In one particular passage, he mentions a rare instance in The Iliad in which a character is astonished that his "life" was talking to him, as if telling himself something was a new experience, quite unlike all the things the gods had told him.

 It is a strange theory, and difficult to prove, but the basic idea that faith has played a vital place in ordering human society seems obvious. Jaynes argued that as the world changed, it became more necessary to be able to think for ourselves, which made it necessary, in turn, that we develop consciousness.

But even if he is right, we did not suddenly abandon religion when we developed consciousness. The forms of religion continued to order our lives, and even as individuals, we continued to believe in the gods or at least act as if we did.

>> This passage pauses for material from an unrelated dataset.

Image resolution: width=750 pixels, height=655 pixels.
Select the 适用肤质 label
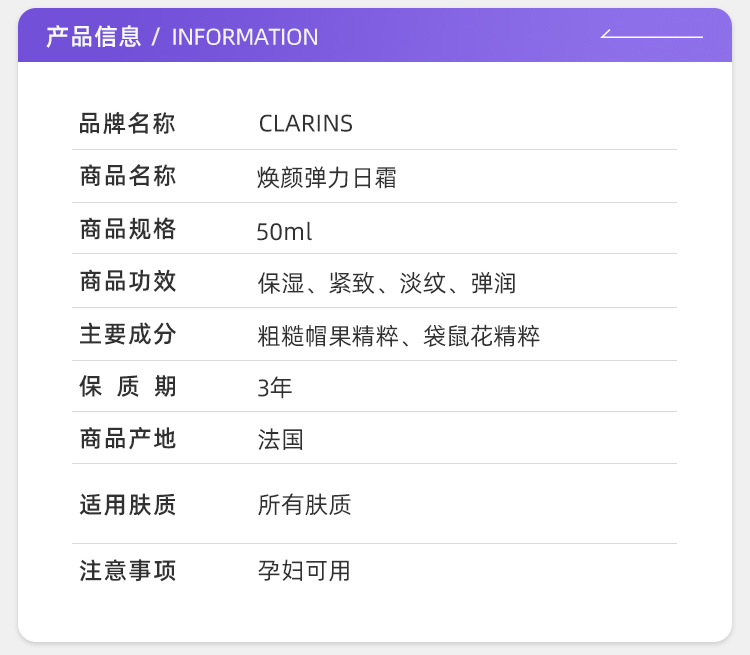point(128,505)

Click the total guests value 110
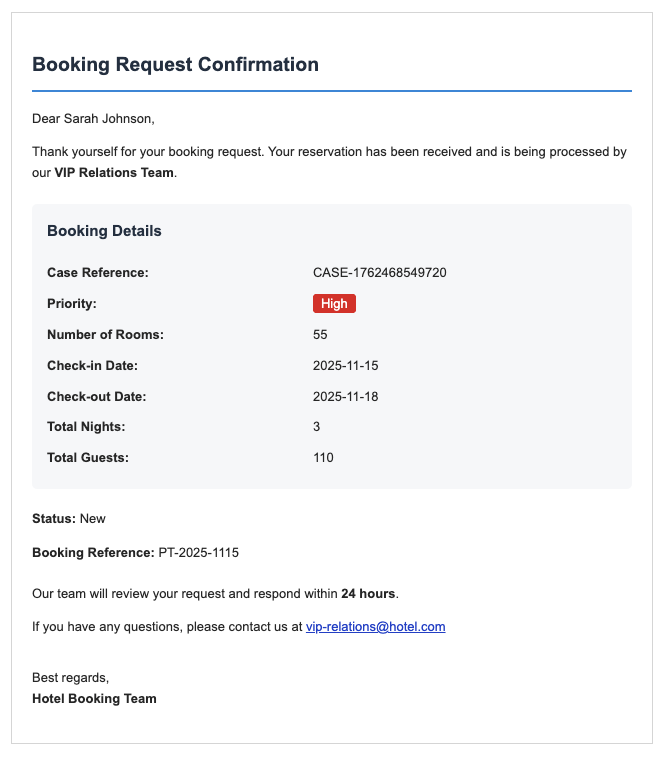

Sometimes this manifests itself in bizarre ways. Ava Litzelfelnerin, an 18th century Austrian woman, decided to kill herself, but suicide was a sin, so she wanted to kill herself in a way that would not send her immortal soul to hell. Her solution was to kill a child, confess her sin, and get the death penalty. This was apparently a not uncommon occurrence in her time and place.

This shows the difficulty of integrating the religious structure with the individual consciousness. In advanced industrial cultures, people have become decreasingly attached to churches, despite movements to attempt to make the link stronger, like the Evangelical movement.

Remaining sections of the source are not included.